WHAT TO DO
(1) From the passage on the menstrual cycle, output the stretch from "In treatments for" through "that triggers ovulation.", copied word for word.
(2) In the passage on the menstrual cycle, how often are GnRH pulses given to women with Kallmann's Syndrome?

:: TEXT PASSAGE

In treatments for women with Kallmann's Syndrome — a condition in which the woman's hypothalamus does not produce GnRH — doctors administer regular pulses of GnRH, every 90 minutes, through an arm band. Even though the GnRH pulses do not change in frequency or size, the pituitary gland still produces the surge in LH that triggers ovulation.
This contradicts earlier scientific understanding of the necessity for surging or changing GnRH pulses to trigger the pituitary's LH surge — putting into question its slave relationship to the hypothalmus.
Further, studies of estrogen-level changes suggest that the gradual, monthly rise of estradiol at first has a dampening effect on LH, then suddenly switches to actually activating the LH surge in the pituitary gland.
"That is the real question that caught my imagination," says Zeeman, who has been working with Cornell biologist David McCobb to graph these hormonal changes. "Why is it that the estrogen inhibits the LH at the beginning of the menstrual cycle then stimulates it enough to surge? What is the cause of the switch? And what is estrogen doing that allows both steady, regular pulses of administered GnRH and the naturally occurring changing pulses to trigger the LH surge? Those unanswered questions are clearly the reasons why there were no mathematical models for the menstrual cycle."

::::
:: INFORMATION PROVIDED

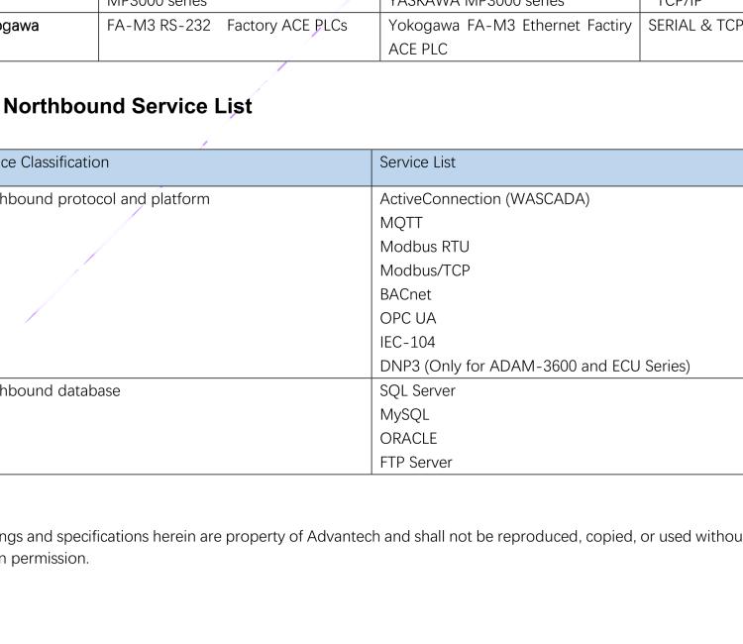
Task: Click the FA-M3 RS-232 Factory ACE PLCs cell
Action: [x=227, y=24]
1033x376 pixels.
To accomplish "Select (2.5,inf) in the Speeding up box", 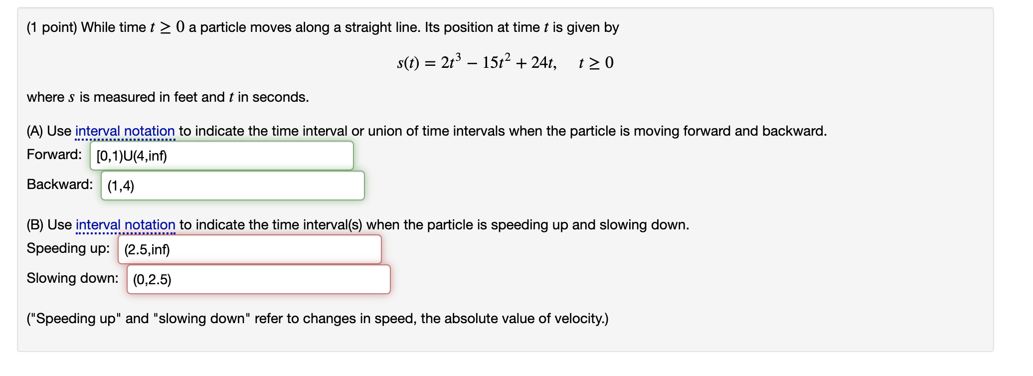I will click(x=147, y=249).
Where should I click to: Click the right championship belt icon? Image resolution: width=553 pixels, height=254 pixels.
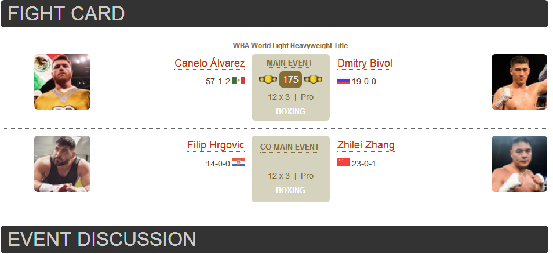tap(313, 79)
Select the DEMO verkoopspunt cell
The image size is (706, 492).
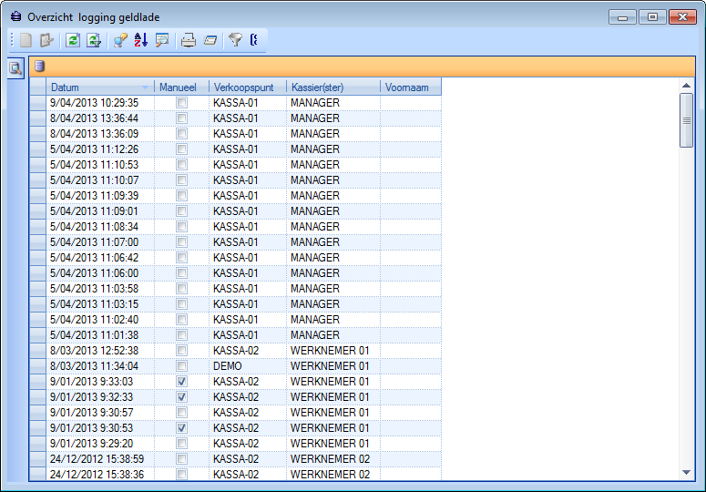[246, 366]
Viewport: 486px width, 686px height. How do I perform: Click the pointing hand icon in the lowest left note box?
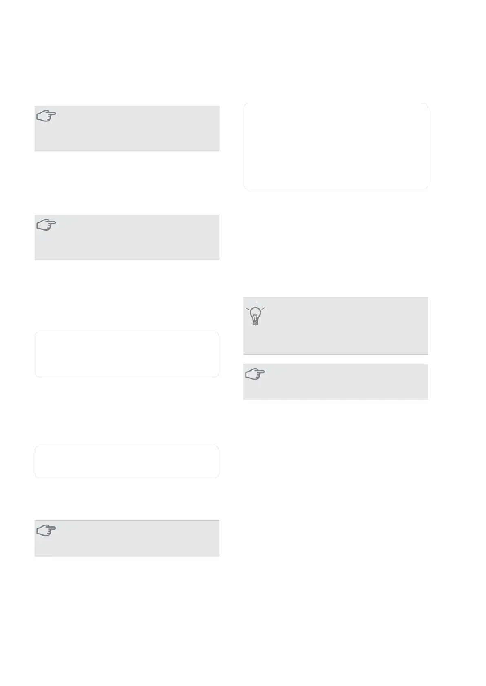[x=47, y=530]
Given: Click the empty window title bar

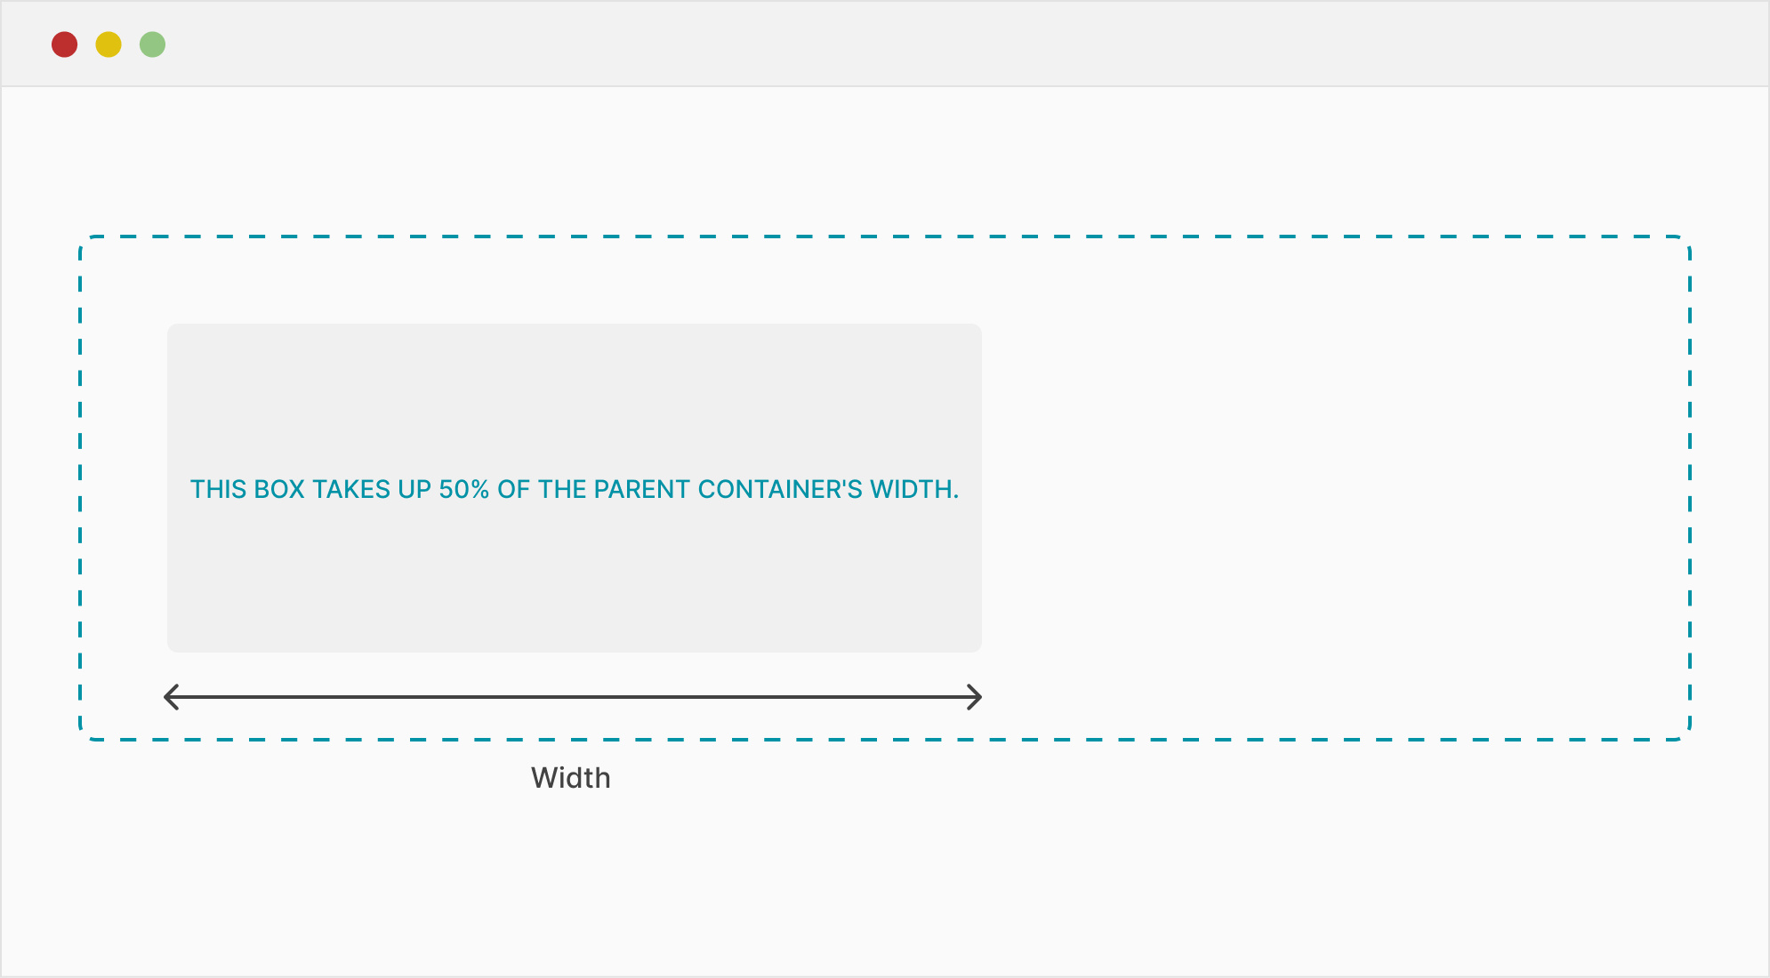Looking at the screenshot, I should [x=889, y=44].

::::

RESULTS OF THE EXERCISE
(1)
In treatments for women with Kallmann's Syndrome — a condition in which the woman's hypothalamus does not produce GnRH — doctors administer regular pulses of GnRH, every 90 minutes, through an arm band. Even though the GnRH pulses do not change in frequency or size, the pituitary gland still produces the surge in LH that triggers ovulation.

(2) Every 90 minutes.